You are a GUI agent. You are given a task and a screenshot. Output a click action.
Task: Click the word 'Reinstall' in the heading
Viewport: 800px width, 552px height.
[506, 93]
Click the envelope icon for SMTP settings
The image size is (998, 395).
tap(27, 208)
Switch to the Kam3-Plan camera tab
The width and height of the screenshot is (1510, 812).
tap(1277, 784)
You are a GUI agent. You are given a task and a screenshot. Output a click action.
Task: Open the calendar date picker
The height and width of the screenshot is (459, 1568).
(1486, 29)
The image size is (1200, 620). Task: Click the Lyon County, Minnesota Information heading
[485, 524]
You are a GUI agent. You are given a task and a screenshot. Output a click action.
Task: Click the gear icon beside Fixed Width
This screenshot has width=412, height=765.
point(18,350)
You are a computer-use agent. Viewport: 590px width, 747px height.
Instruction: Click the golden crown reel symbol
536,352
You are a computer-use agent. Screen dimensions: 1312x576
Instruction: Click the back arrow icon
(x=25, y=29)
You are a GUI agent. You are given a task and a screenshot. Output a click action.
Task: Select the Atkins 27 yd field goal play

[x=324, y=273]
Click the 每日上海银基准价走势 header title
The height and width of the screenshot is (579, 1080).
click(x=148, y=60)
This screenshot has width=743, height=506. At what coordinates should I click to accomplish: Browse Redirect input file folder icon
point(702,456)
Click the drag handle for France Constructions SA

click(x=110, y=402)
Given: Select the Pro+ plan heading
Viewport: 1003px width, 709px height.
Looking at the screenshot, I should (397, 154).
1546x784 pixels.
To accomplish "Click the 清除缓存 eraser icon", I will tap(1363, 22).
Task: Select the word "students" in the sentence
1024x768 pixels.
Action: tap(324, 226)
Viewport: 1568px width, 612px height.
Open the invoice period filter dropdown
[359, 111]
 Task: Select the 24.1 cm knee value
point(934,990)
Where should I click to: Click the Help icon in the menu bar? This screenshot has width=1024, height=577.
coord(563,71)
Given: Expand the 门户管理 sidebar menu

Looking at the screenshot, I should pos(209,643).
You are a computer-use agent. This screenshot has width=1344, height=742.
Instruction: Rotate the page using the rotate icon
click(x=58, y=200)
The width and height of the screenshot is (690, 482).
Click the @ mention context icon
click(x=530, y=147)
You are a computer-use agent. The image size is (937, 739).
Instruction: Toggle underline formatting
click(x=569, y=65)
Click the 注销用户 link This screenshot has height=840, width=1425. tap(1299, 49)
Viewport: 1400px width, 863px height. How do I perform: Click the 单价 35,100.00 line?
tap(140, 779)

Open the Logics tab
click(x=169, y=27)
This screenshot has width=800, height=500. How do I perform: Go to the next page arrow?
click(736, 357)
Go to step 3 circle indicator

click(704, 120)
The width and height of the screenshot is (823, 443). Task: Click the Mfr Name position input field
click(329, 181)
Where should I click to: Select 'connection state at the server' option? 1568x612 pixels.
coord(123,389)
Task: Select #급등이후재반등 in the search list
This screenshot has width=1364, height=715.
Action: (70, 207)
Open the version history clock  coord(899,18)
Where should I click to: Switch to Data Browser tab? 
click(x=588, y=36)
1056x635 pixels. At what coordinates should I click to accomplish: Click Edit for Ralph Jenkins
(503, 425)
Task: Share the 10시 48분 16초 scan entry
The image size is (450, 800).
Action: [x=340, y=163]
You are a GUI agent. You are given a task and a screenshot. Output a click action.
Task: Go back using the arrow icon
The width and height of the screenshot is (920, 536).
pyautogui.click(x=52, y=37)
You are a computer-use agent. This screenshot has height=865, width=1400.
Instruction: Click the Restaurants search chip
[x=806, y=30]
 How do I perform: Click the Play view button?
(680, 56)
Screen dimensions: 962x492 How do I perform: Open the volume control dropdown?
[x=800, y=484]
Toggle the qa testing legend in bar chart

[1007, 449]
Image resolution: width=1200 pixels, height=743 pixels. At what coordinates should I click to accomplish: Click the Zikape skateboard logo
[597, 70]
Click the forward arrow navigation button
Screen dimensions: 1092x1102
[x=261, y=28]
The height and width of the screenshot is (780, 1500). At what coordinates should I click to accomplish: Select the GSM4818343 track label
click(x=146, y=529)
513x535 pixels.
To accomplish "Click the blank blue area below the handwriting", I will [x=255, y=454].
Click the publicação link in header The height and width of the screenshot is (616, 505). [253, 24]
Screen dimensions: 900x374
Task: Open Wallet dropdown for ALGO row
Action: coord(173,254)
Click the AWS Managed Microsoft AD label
# # # # # # #
> **To do**
Return every line in the records that includes the string "will".

> **Problem solution**
To accomplish "Click the 清除缓存 eraser icon", I will tap(1363, 22).
To accomplish "Click the blank blue area below the handwriting", I will [x=255, y=454].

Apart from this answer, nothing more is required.